In this week’s issue… Two owners shake up Champlain Valley dial – Saga switches Portland management – Flips coming in Elmira? – Veteran NJ rock jock remembered – Binghamton morning vet retires
By SCOTT FYBUSH
Jump to: ME – NH – VT – MA – RI – CT – NY – NJ – PA – Canada
*A shakeup involving multiple ownership groups means some format changes along the NEW YORK/VERMONT border in the Champlain Valley.
Loud Media, which had been running oldies “Mid-Century Radio” on WPLB (1070 Plattsburgh) and its 103.7 translator, flipped those signals on Saturday night to “Jump 103.7,” playing the same throwback hip-hop format it’s been running in Fort Collins, Colorado. The new “Jump” carries the syndicated DeDe in the Morning show, and is otherwise running automated for now.
For a few hours, that meant the Plattsburgh/Burlington market, of all the unlikely places, had two stations spinning classic hip-hop – but it didn’t last.

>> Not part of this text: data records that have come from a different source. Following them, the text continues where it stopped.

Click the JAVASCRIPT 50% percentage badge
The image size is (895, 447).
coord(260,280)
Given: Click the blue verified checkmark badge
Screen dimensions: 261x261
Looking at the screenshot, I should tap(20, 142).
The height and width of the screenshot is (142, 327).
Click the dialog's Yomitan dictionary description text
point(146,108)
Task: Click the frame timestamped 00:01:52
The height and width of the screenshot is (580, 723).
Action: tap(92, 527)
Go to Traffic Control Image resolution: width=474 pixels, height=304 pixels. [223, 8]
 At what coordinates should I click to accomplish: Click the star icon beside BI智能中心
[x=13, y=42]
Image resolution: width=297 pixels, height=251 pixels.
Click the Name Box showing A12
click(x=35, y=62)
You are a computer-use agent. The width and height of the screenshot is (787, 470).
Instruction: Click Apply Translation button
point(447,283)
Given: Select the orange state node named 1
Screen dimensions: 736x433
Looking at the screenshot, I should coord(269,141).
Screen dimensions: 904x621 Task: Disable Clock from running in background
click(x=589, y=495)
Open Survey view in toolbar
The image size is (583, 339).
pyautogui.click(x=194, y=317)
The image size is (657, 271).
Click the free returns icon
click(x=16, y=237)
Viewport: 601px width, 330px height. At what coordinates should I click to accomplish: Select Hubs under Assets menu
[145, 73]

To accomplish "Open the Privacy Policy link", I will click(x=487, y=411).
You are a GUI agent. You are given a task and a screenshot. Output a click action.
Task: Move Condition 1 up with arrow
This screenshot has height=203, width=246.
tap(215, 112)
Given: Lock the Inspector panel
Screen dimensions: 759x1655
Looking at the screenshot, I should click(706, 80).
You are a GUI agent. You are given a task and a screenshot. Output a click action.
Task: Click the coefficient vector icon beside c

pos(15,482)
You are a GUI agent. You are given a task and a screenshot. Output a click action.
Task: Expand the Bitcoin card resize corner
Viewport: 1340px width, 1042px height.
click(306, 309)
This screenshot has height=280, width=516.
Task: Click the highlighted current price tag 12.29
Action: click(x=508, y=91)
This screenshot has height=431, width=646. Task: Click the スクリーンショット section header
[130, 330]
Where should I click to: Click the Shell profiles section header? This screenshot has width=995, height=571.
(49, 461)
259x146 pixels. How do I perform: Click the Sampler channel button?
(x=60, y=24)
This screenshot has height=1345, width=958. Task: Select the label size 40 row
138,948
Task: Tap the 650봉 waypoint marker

In place of “Kiss,” Great Eastern has launched a simulcast of its country “Froggy,” WWFY (100.9 Berlin), over in the Barre-Montpelier market on the other side of Burlington. Billing itself as “Vermont’s Country SuperStation,” the new supersized Froggy takes on one of the biggest stations in the Burlington market, Hall’s venerable WOKO (98.9), as well as John Fuller’s “Eagle Country” WTNN (97.5), plus classic country “Moose” on WXMS (97.9) on the New York side.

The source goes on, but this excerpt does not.